##### MATERIAL SUPPLIED #####
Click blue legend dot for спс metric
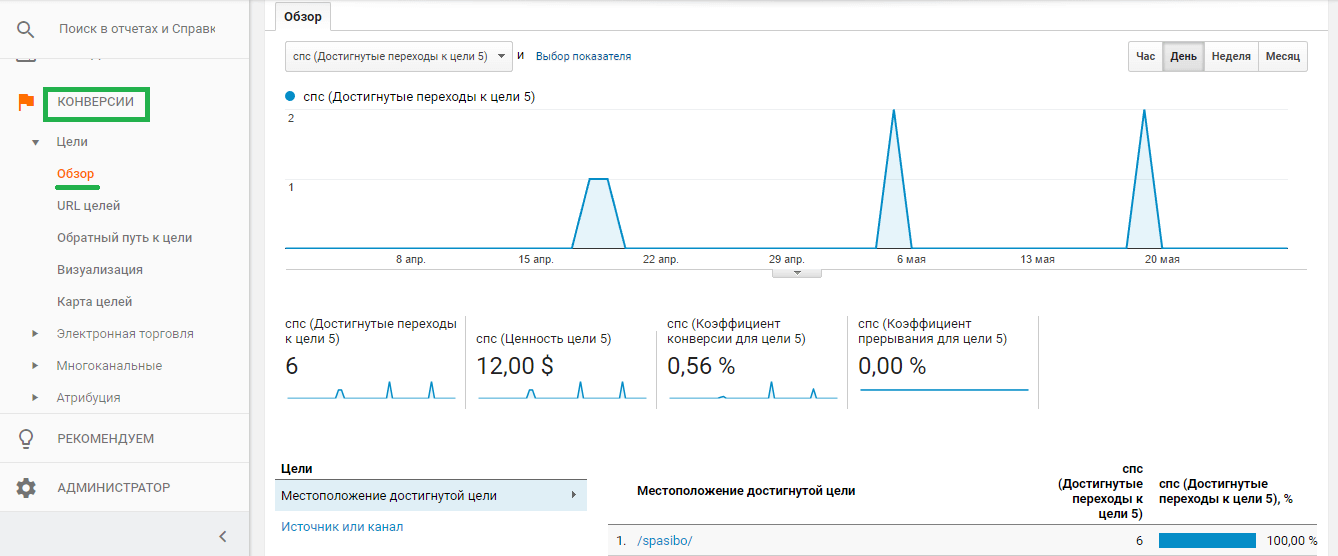 pyautogui.click(x=290, y=97)
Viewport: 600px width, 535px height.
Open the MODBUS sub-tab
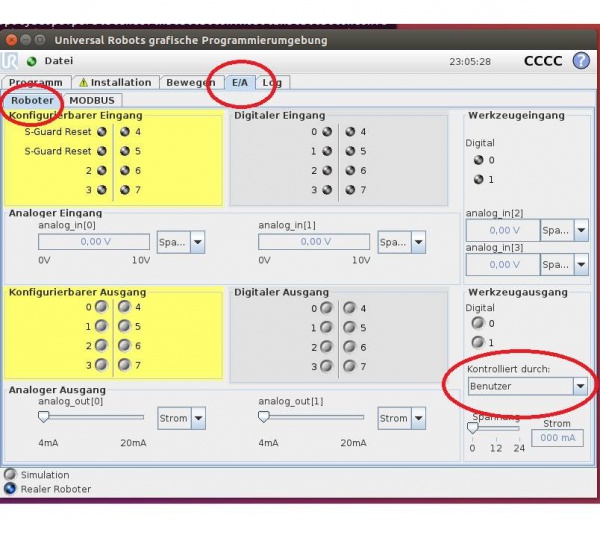[92, 100]
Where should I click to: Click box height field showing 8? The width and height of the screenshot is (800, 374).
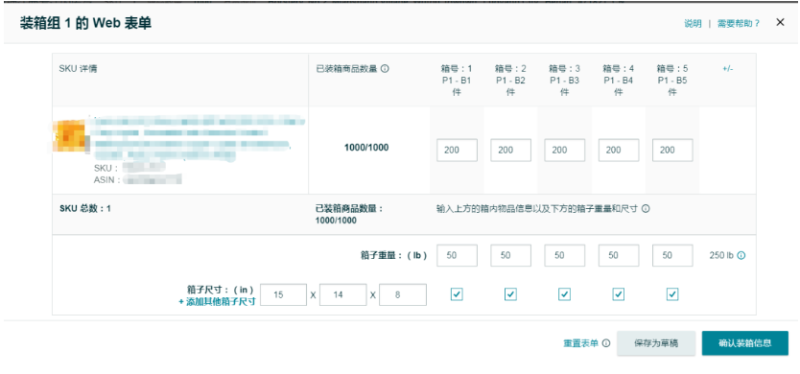click(x=403, y=295)
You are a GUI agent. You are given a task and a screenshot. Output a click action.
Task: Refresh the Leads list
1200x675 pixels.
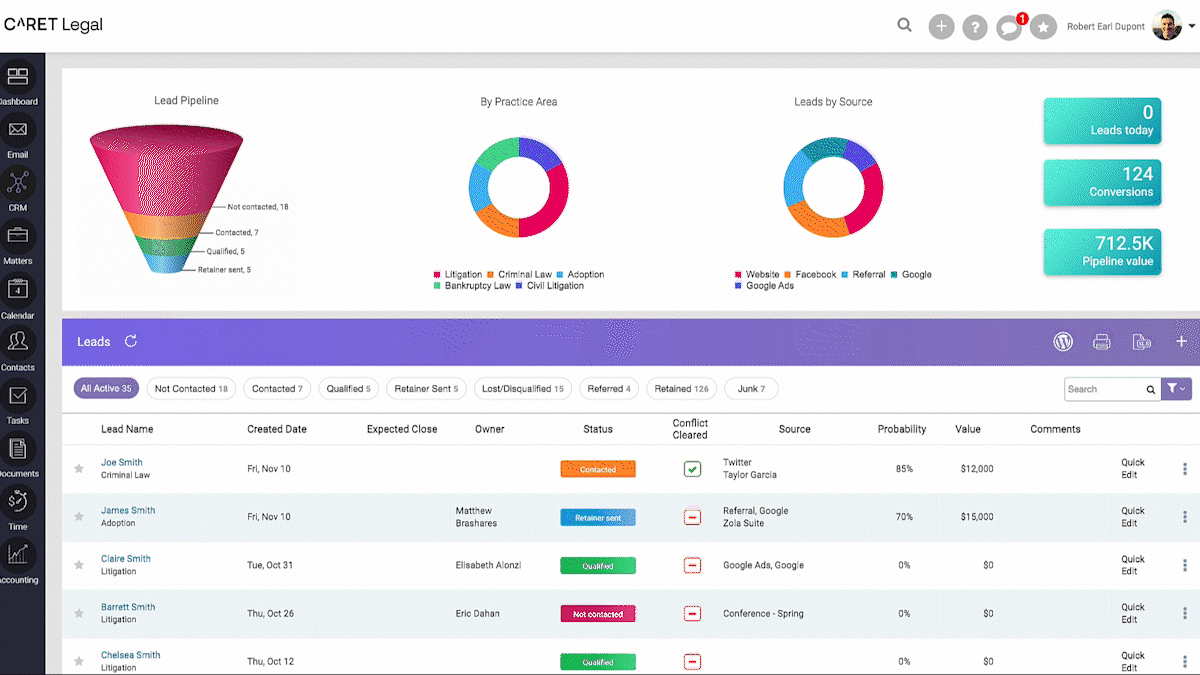pos(131,342)
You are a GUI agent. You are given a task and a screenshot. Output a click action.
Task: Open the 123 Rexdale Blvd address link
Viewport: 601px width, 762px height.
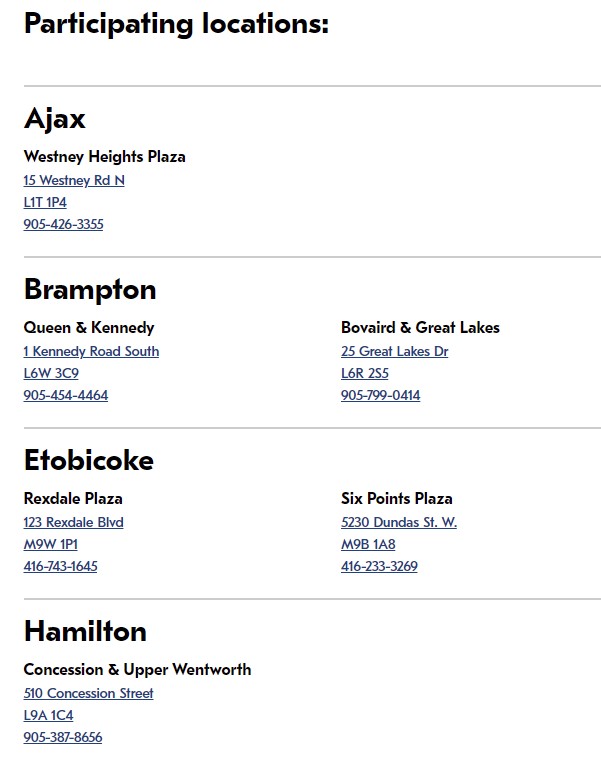pyautogui.click(x=73, y=522)
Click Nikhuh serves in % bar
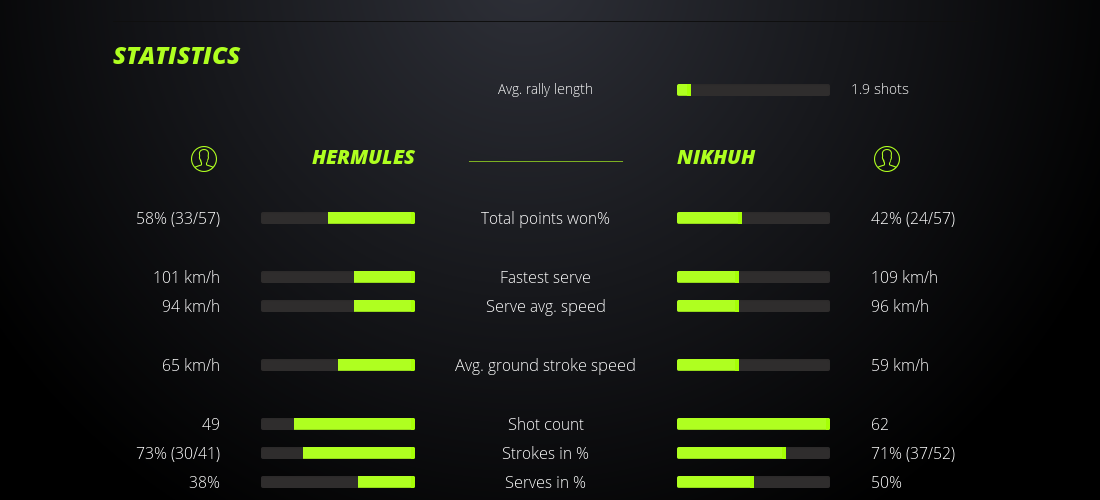This screenshot has width=1100, height=500. (753, 482)
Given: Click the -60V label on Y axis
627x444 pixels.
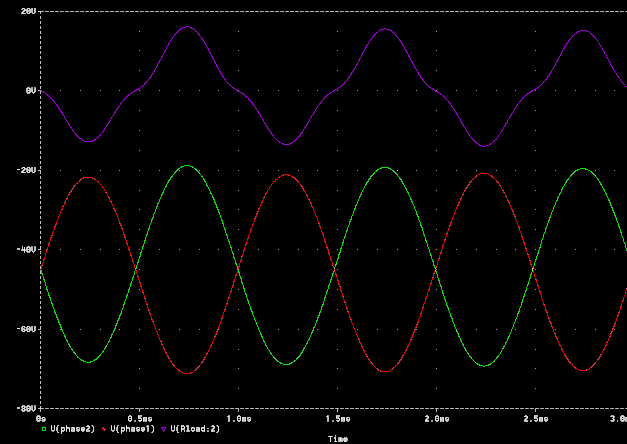Looking at the screenshot, I should pyautogui.click(x=25, y=328).
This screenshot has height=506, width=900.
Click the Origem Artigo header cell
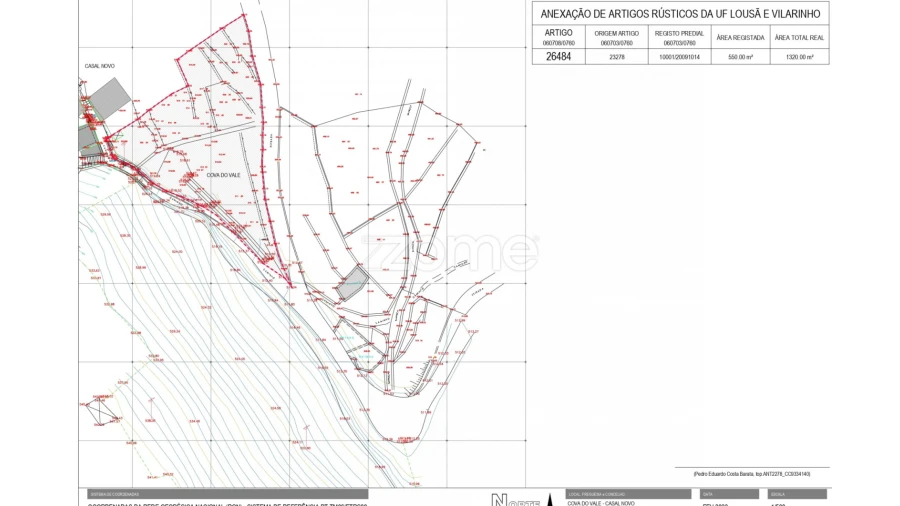[x=616, y=37]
#####
_TASK TO CARRY OUT_
Reproduce only the lines of the records from the start up to and including the line that holds "This screenshot has height=506, width=900."; do not carry over any picture.

_REPLY_
Click blue legend dot for спс metric
 pyautogui.click(x=290, y=97)
Viewport: 600px width, 535px height.
Open the MODBUS sub-tab
[92, 100]
Where should I click to: Click box height field showing 8? The width and height of the screenshot is (800, 374).
click(x=403, y=295)
You are a GUI agent. You are given a task and a screenshot. Output a click action.
Task: Refresh the Leads list
1200x675 pixels.
pos(131,342)
You are a GUI agent. You are given a task and a screenshot. Output a click action.
Task: Open the 123 Rexdale Blvd address link
Viewport: 601px width, 762px height.
pyautogui.click(x=73, y=522)
Click Nikhuh serves in % bar
This screenshot has width=1100, height=500. (753, 482)
Given: Click the -60V label on Y axis
627x444 pixels.
Looking at the screenshot, I should pyautogui.click(x=25, y=328).
This screenshot has height=506, width=900.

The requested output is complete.